Şimdi, bir insan olarak bu güne dek ulaştığımız şeyin ne olduğunu görmeliyiz. Bir insan olarak biz neyiz, erişmemiz gereken şey nedir?
Eğer bu diyagrama bakarsanız (şüphesiz beni bir şeyler bahşeden biri olarak almamalısınız.) Bugün TV’de olduğu gibi, Bana, “eğer biz şüphe edecek olursak siz ne düşünürsünüz” diye sordular. Ben “hayır” dedim, aksine bundan çok memnunum, bu sizin çok özgür olduğunuzu gösterir. Bana sorular sormalısınız ama iş, bu sahte gurulara geldiği zaman, siz başını sonunu düşünmezsiniz. O kadar hipnotize edilmişsiniz ki, ne yaptığınızı bile düşünmezsiniz, diğerlerinin ulaştıkları şeyin de ne olduğunu görmezsiniz. Caddede zıplayan insanlar görünce siz de onlara katılırsınız. Ulaştıkları güçlerin ne olduğunu, durumlarının ne olduğunu, sizden daha mı iyiler yoksa daha mı kötüler ya da rahatsızlıklarını iyileştirildi mi, iyileştirilmedi mi, bilmek istemezsiniz. Aksine onların dünyadan elini eteğini çekmiş münzeviler olduklarını düşünürsünüz. Bazen onlar sebzelerden bile korkarlar, Ben bunu gördüm. Onlara bir sarımsak gösterirseniz dehşete düşerler. Kimi gurularda da bu problem var. Hiç sarımsak almayın derler. Onlara bir sarımsak gösterseniz, zıplamaya başlayacaklardır. Nedir bu? Biz sarımsaktan korkuyor muyuz? Şundan bundan korkan, böyle korkunç insanlar mı olacağız?

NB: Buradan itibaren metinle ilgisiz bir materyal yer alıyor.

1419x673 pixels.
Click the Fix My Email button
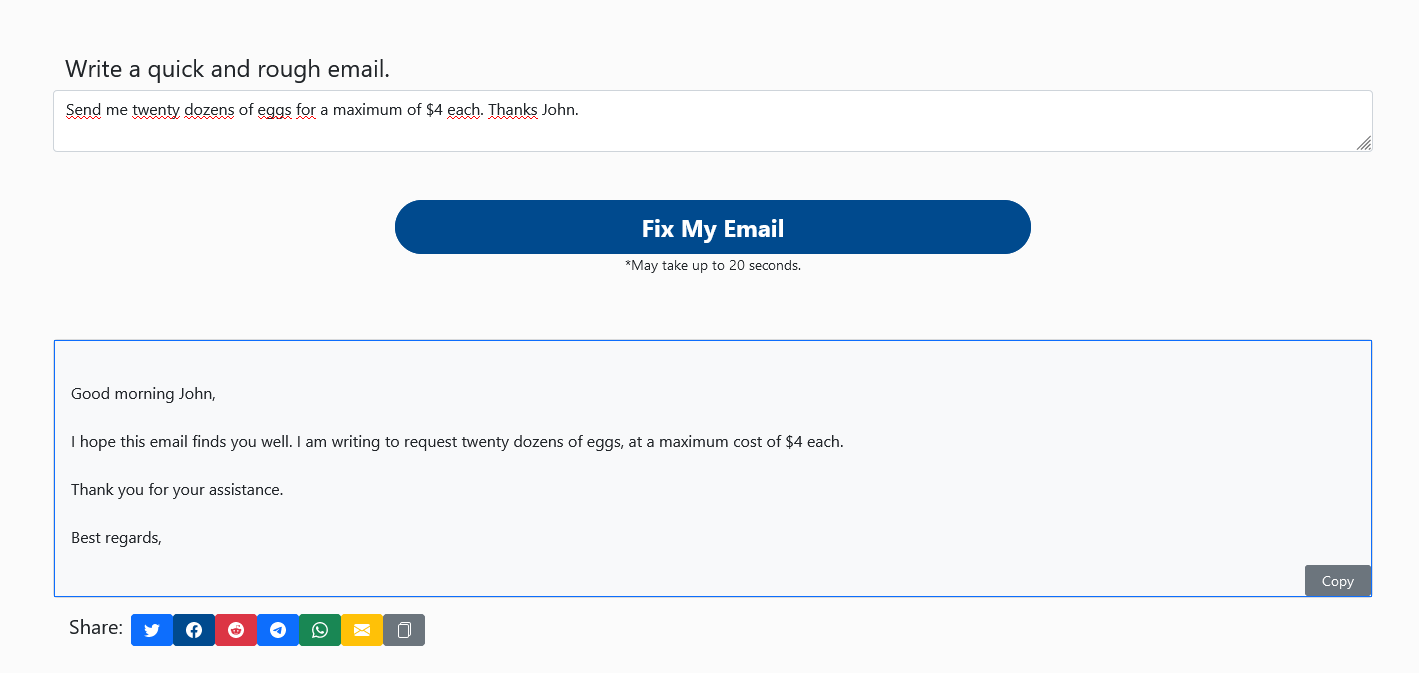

Bakarsanız, içimizde sol el tarafında bulunan, daha çok sağdan gelen arzu gücüdür. Sanskritçede bu, “Itcha Shakti” olarak adlandırılır. Bu Mr Freud’un bahsettiği psyche (can) dır, onun parçasıdır. Freud herkesi kendisi gibi yok oluşa sürükleyen kör bir adam. Bu taraf (sol taraf) geçmişimizdir, şartlanmalarımızdır, bilinçaltı aklımızdır, şüphesiz ki, bilinçaltı bir aklımız var. Ama bu sahip olduğumuz her şey bu değildir, daha pek çok başka şeyimiz var. İçimizdeki bilinçaltı aklımızda, bunun ötesinde, kolektif bilinçaltı şeklinde bir bölge vardır ve bu tehlikeli bir bölgedir. Bu bölgeye girdiğinizde kanser gibi hastalıklarla kontrat yaparsınız. Biliyorsunuz, Sahaja Yoga’da biz kanseri kesinlikle iyileştirebiliyoruz. Kanserli olan insanlara, Bana gelip iyileşenlere hayret etmiştim, onlar sağ kanaldan daha fazla sol kanaldan etkilenmişlerdi. Bir kez aydınlanmanızı alınca, siz kendinizi keşfedebilir ve aydınlanmış bir ruh olursunuz. Sağ tarafta, eylemin gücü denilen bir başka güç vardır. Bir şeyleri arzu edersiniz ama bunu eyleme dökmeniz gerekir. Bu Kriya Shakti’dir. Bu gelecektir. Geleceğin ötesinde, bilinç üstü bölgesi veya kolektif bilinç üstü vardır. İnsanlar bunun içimizde, nerede olduğunu söylemeden, onun hakkında konuştular. Onlar İsa hakkında konuştular. İsa içimizde nerededir? Krishna hakkında konuştular. Krishna içimizde neremizdedir? Onun içimizde bu özel merkezde bulunduğunun kanıtı nedir? Orta kanalda bizlerin insan olduğumuz başka bir güç bulunuyor. Geliştiren, evrimleştiren güç, Religo, din ama bizim anladığımız din değil, DİN.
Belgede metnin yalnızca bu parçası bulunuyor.